Want to browse the internet without being censored by your government, your ISP, or even your company firewall? ‘PirateBrowser’ may be what you need. Released by torrent indexing service ‘the Pirate Bay’, PirateBrowser is designed to give regular users access to censored content, but note that it is not designed to provide anonymous browsing and not designed to provide anonymous torrent downloads.
PirateBrowser is a portable implementation of the TOR network combined with a portable version of Firefox and the ‘FoxyProxy’ add-on. It cobbles together browser technology that has been freely available for a long time into one easy to use package, convenient in that (a) it is completely portable and can be carried around and launched only if and when you need it, and (b) unlike other implementations of TOR, it will leave your original Firefox install untouched, to be used as per normal when and if you want to use it.
There are probably many questions that user might want to know about this or other implementations of the TOR network, of which we will address four : (1) What is TOR? (2) How well does PirateBrowser work?, (3) can it provide anonymous torrent downloads?, and (4) can it circumvent the geo restrictions imposed by some services such as Spotify or Pandora?
(1) What is TOR: it is short for ‘The Onion Router’, and is, in a nutshell, a “free, worldwide volunteer network consisting of more than three thousand relays” (per Wikipedia). A request is routed through several successive points, chosen at random, and encrypted at each turn on its way both back and forth. This makes it extremely hard to trace and monitor the transactions that are taking place. TOR in theory can be implemented on top of any browser.
(2) How well does PirateBrowser work: the answer is yes, but make sure you know what it is intended to do; namely, to give you access to blocked sites, not provide anonymous browsing.
I tested this with my favorite VPN service (Tunnelbear), first by routing myself into a UK VPN, confirming that I could not access some torrent sites using my normal browser, and confirming that I was able to access those same sites using PirateBrowser.
Internet speed seems NOT to be affected. (See the ‘verdict’ section).
(3) can it provide anonymous torrent downloads? It won’t, and not in fact intended to do so, especially given that it doesn’t even deliver browsing anonymity. Moreover torrents do not use the same HTTP protocol that browsers do anyway.
But in this respect I have a question to readers at the end of the ‘verdict’ section below.
(4) can it circumvent the geo restrictions imposed by some services such as Spotify or Pandora? It cannot. Your geographic location will strangely be unchanged. A good way to think about it is that while PirateBrowser will let you browse and use sites that your government, ISP, or Firewall will prevent you from using, it will not let you access sites that themselves do not want you to access them (because of your geographic location, etc).
In any case if accessing geo-restricted sites is what you want, you can try a free VPN or, simply use my favorite Chrome extension ‘Media Hint‘ for the purpose that does a great job.
The verdict:
Ask yourself: is there content that I want to access that I cannot access normally from my browser?
If the answer is yes, then PirateBrowser is a great way to go around this.

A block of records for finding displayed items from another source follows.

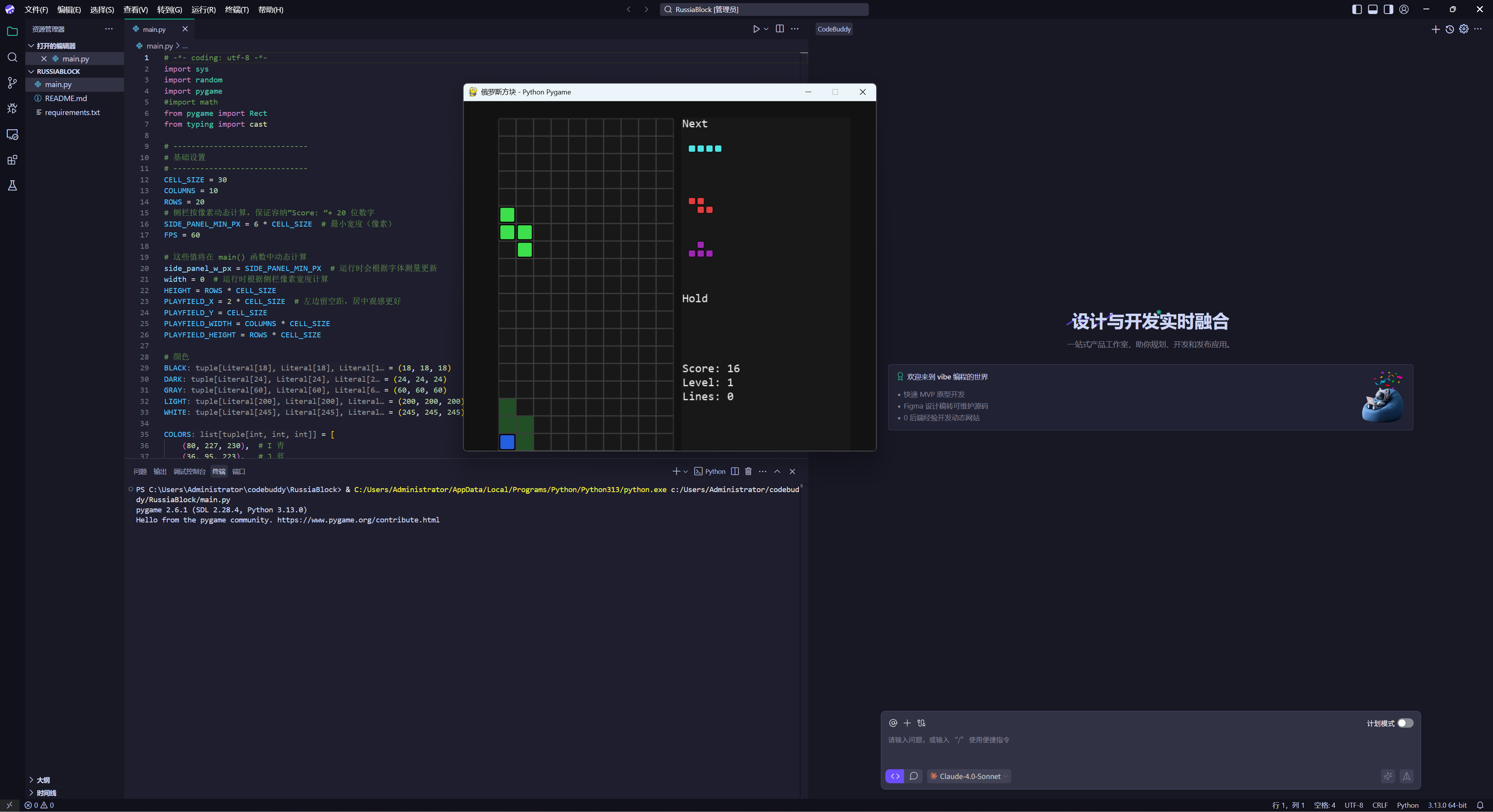Open the Claude-4.0-Sonnet model dropdown
1493x812 pixels.
(970, 776)
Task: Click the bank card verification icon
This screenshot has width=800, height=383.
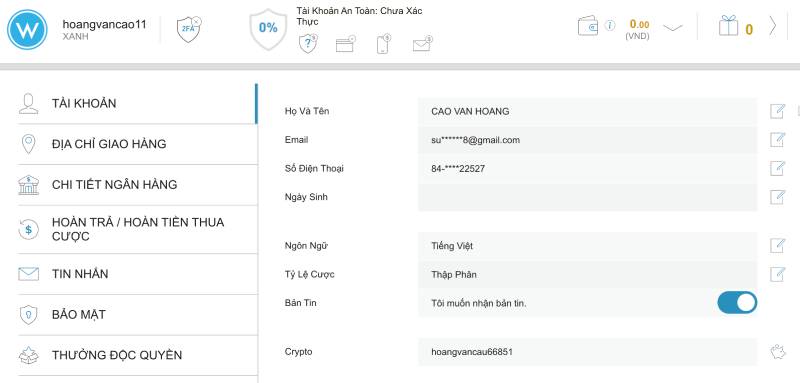Action: [x=345, y=44]
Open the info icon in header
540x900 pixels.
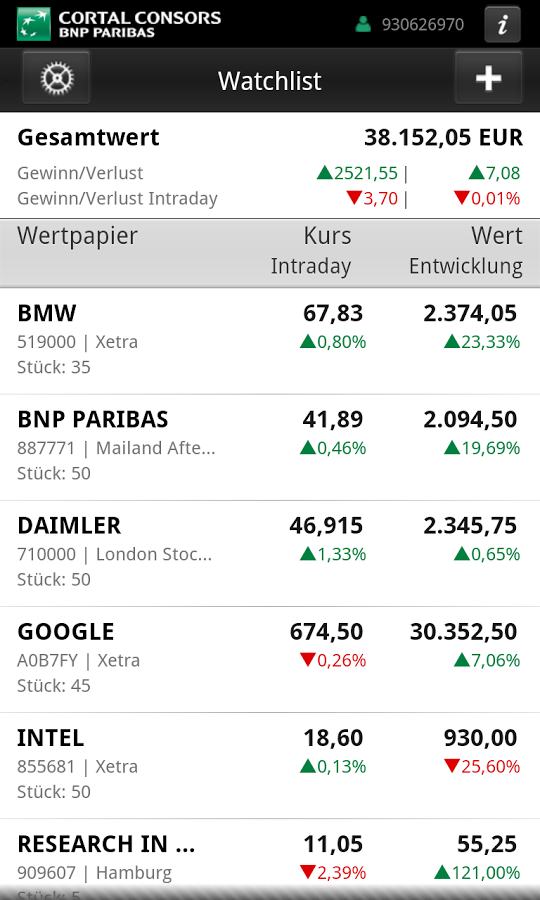pyautogui.click(x=503, y=25)
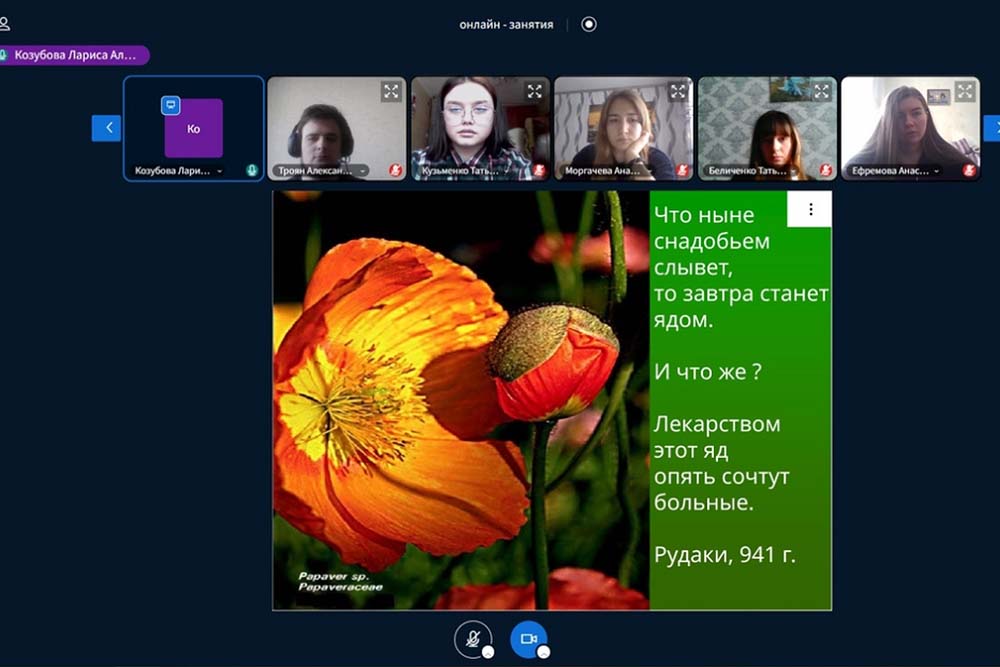Click the poppy presentation slide
Image resolution: width=1000 pixels, height=667 pixels.
point(460,400)
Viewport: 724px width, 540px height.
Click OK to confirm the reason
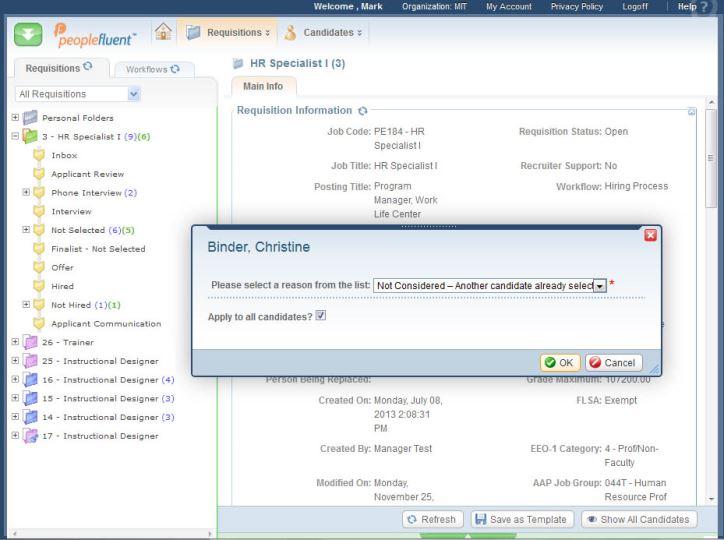pos(558,363)
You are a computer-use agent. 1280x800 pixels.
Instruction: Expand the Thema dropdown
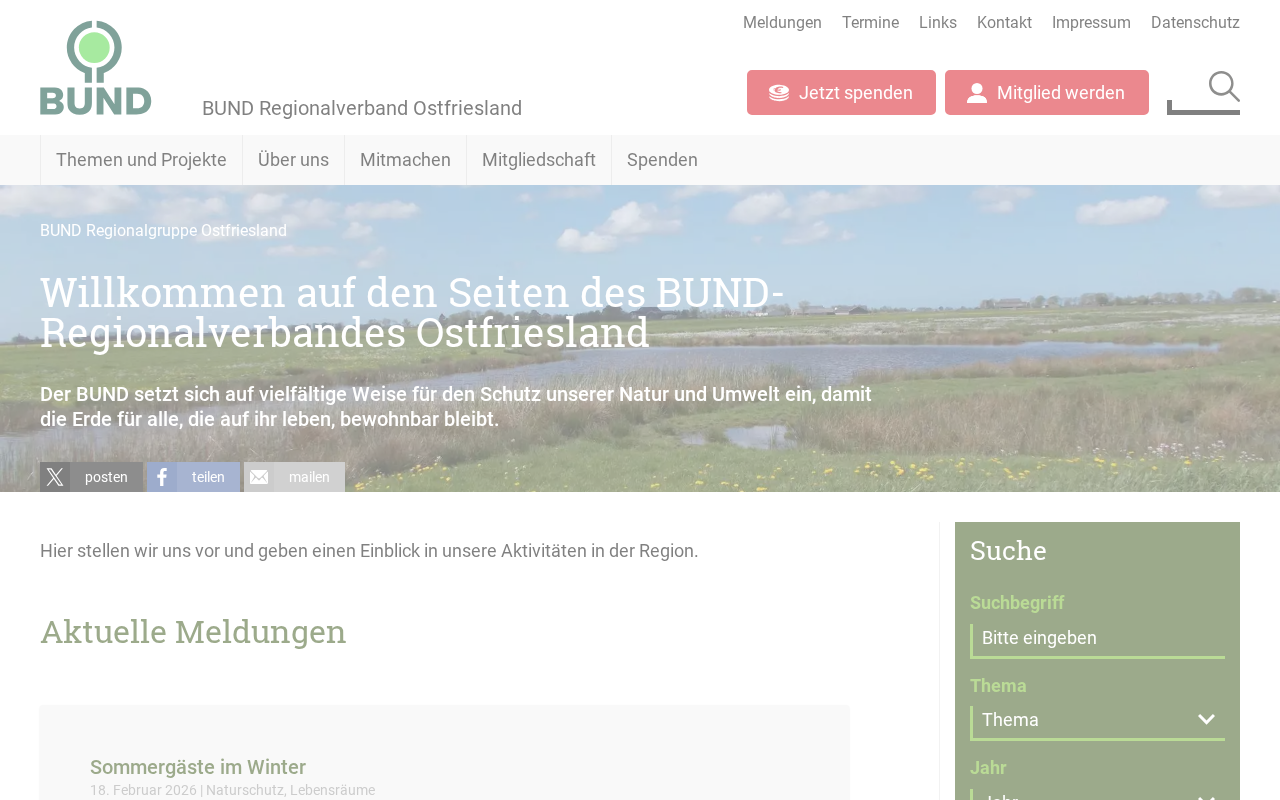(1097, 720)
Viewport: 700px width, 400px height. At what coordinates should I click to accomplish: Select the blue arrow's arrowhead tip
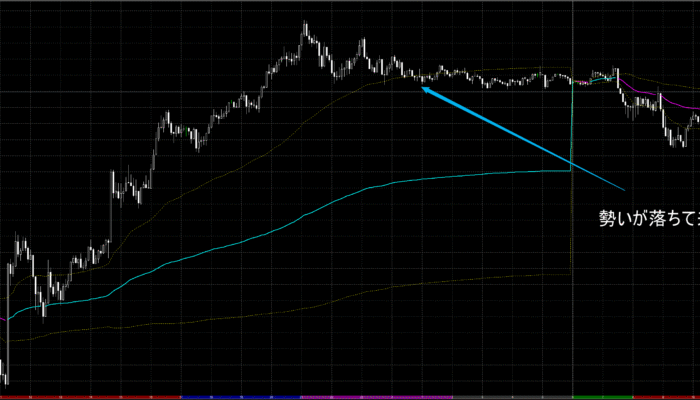pos(423,89)
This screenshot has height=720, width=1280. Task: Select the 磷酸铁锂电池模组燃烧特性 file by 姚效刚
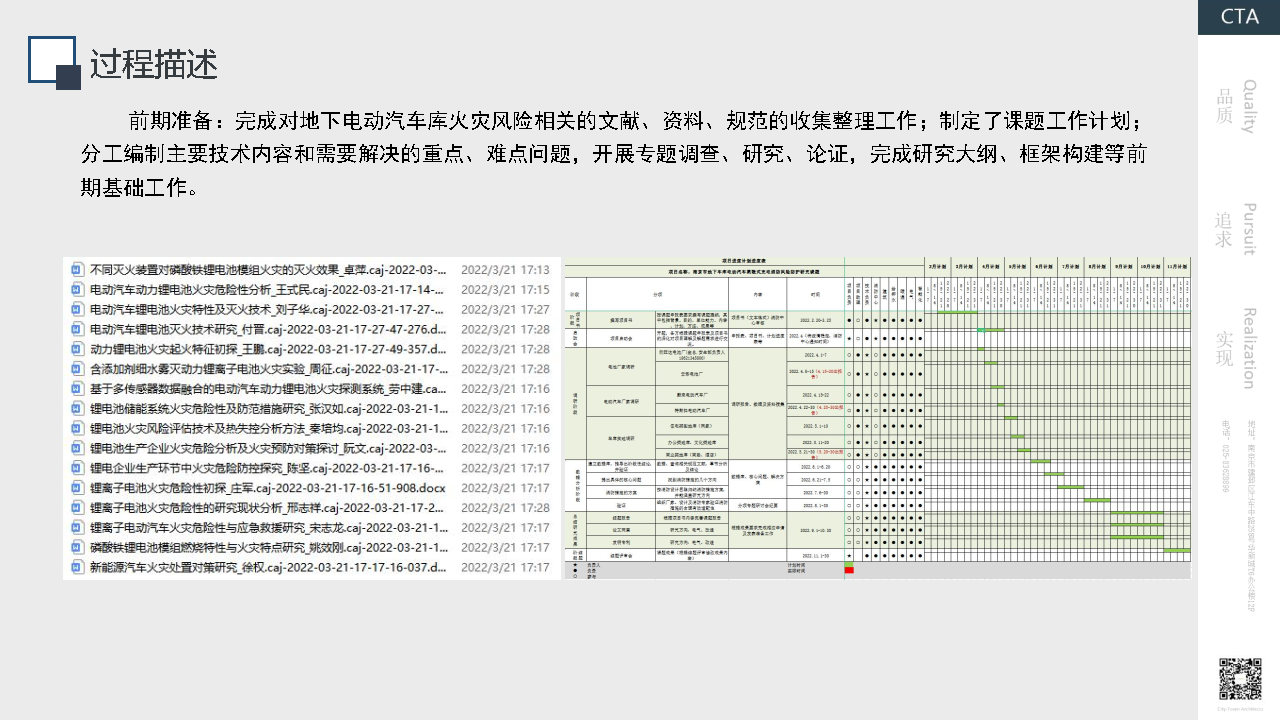coord(268,548)
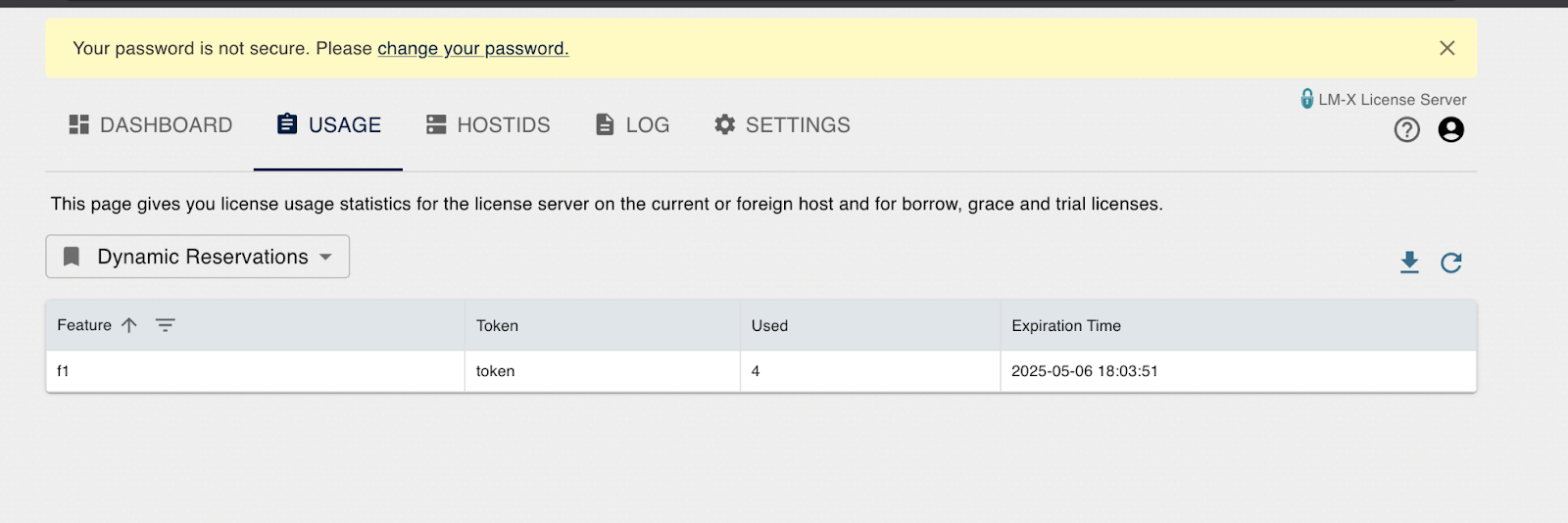The image size is (1568, 523).
Task: Open the Dashboard tab
Action: (151, 125)
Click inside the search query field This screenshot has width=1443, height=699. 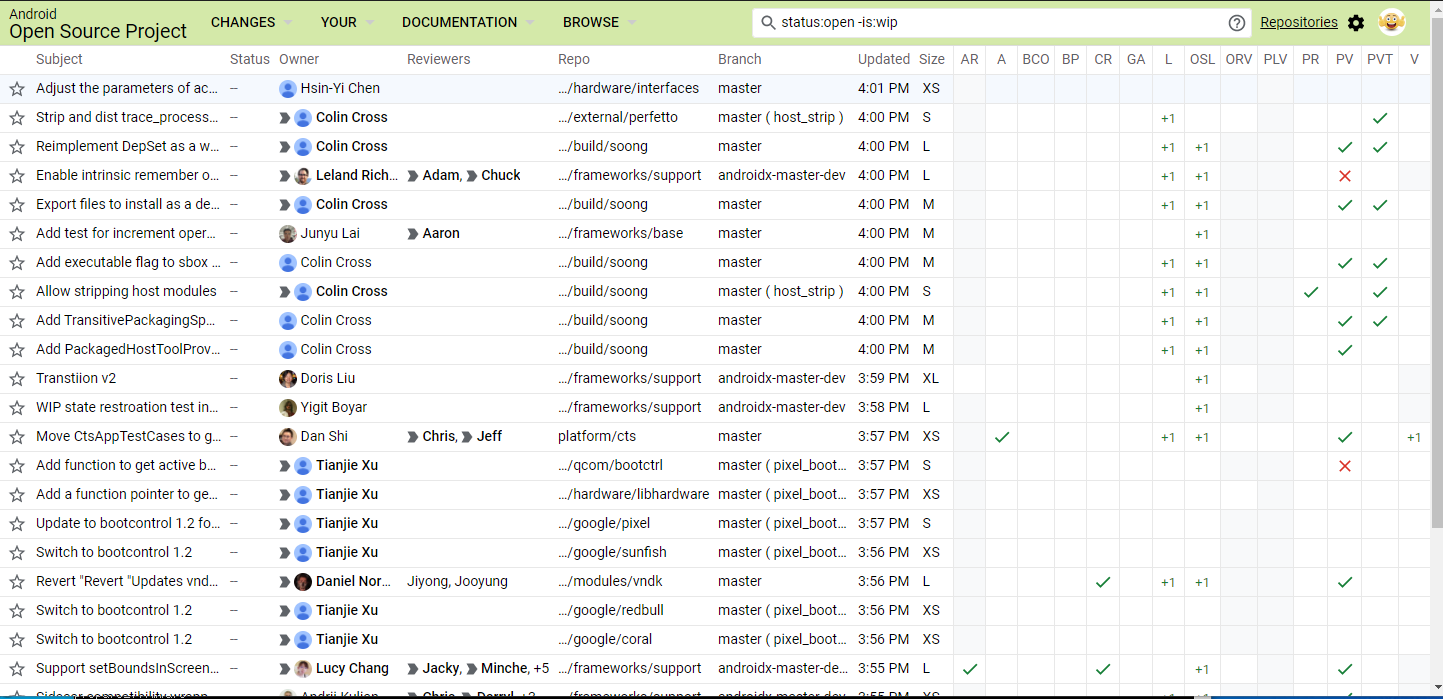[900, 21]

As long as you know it is not designed for anonymous browsing.
It is recommended insofar as it is completely portable, so nothing is installed on your system, and can be launched only when needed. It will also not take over your Firefox install, as some TOR implementations do, and will let you use your ‘normal’ Firefox as normal.
If the answer is no (there is nothing that you would like to access that is being censored, but you would like anonymous browsing, downloading, geo-restricted access, etc.), then PirateBrowser is NOT FOR YOU.
There seems to be no speed penalty for using PirateBrowser. We tested PirateBrowser and a normal browser (Chrome) using a speed measuring resource (speedtest.net), and both were comparable. In fact, PirateBrowser strangely came in a little faster (probably by chance, but the measurement confirmed that there is no visible or significant speed penalty for using PirateBrowser).